Practice staff costs. The HHNYC practice member survey was used to estimate the amount of time physicians and their practice staff spent on activities that were implemented as part of the intervention. (Questions were essentially, “Does your practice site conduct [daily huddles or outreach to high-risk patients]?” with a skip pattern allowing for recall of number of minutes per most recent full day or week spent on the activity.) The surveys were completed by all providers and staff at 3 times (baseline, post-intervention, and 6-month follow-up). We used 2016 data from the U.S. Bureau of Labor Statistics to estimate hourly wages including fringe for practice staff time involved in the program [22]. Examples of personnel included medical biller, financial controller, front desk staff, general and operations manager, medical assistant, medical secretary, nurse practitioner, office manager, physician assistant, physician, registered nurse, and secretary/administrative assistant. We used the national average wage as the upper bound on time costs and 80% of that as a lower bound.
Analytic approach
Our analyses distinguished between start-up costs (e.g., kick-off events, program staff time), program staff costs (i.e., facilitator and associated staff time), and practice costs (e.g., provider and practice staff)[23–25]. These categories allowed for estimating the perspectives of both the entity that must decide to pay for the initial program and of the practice.
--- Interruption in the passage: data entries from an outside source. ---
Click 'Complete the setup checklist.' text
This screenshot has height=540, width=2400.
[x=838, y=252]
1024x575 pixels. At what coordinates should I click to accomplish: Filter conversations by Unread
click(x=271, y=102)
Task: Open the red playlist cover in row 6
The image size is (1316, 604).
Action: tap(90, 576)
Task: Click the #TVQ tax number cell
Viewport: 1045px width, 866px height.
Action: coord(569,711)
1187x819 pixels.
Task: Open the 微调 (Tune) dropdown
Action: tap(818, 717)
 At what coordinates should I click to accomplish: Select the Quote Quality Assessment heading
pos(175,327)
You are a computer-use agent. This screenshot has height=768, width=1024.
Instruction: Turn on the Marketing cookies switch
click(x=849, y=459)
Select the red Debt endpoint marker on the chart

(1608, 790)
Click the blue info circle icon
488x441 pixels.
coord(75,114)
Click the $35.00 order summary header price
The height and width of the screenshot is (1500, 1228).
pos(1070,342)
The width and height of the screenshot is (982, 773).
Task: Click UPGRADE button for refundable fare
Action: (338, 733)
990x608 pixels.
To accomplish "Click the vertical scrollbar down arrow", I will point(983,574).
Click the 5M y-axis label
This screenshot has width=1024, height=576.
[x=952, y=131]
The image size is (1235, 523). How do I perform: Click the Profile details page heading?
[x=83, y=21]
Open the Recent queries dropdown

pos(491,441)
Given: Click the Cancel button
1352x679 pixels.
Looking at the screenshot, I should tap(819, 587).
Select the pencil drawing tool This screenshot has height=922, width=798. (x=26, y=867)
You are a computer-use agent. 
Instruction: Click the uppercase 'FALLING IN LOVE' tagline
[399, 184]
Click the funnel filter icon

We estimated the total one-year costs to operate the program, and calculated the mean and range of the cost-per-practice by quarter of the intervention, knowing that facilitators increased their volume of practices as the year progressed (i.e., started at less than full capacity). That is, Wave 1, quarter 1, had the lowest number of practices per facilitator, and this increased through the year. By estimating the cost-per-practice, we indicate how program efficiency over time might change the cost-per-practice over one year duration, as facilitators operated at closer to full capacity. We estimated the lower and upper bounds for all salary expenses, rounding to the nearest $100.